Bauhaus Entertainment
- Company type: Developer
- Industry: Video game
- Founded: 2006 Japan
- Headquarters: Japan
- Products: Video games
- Owner: Imagica Robot Holdings Inc.
- Website: www.dsp.co.jp/bhe/index.php?lang=EN

= Bauhaus Entertainment =

Japanese video game development company

Imagica DigitalScape Bauhaus Entertainment (株式会社イマジカデジタルスケープ・バウハウスエンタテインメント) is a Japanese video game developer. Created in 2006 by the human resource agency Imagica DigitalScape (part of Imagica Robot Holdings Inc.), both merged in 2009 in order to be able to diversify its services' spectrum. Bauhaus Entertainment has helped with the creation of over a dozen videogames from well known franchises. The company usually takes part in the creation of character modelling, background modelling, real-time animation and cutscene animation of large games. Bauhaus specializes in keyframe animation and motion capture of triple-A games.

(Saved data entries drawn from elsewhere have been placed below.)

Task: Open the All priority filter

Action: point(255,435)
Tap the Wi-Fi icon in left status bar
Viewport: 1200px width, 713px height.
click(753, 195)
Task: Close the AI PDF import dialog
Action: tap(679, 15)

2012 marked the first time the company developed a game internally for mobile devices. The company also released a book detailing how to create 3D models and animate them using Autodesk Maya and Unity, called "Autodesk Maya Learning Book". The third revision of this book was published in 2011. Every year the company attends the Game Developers Conference and in 2012 attended the Tokyo Game Show as well.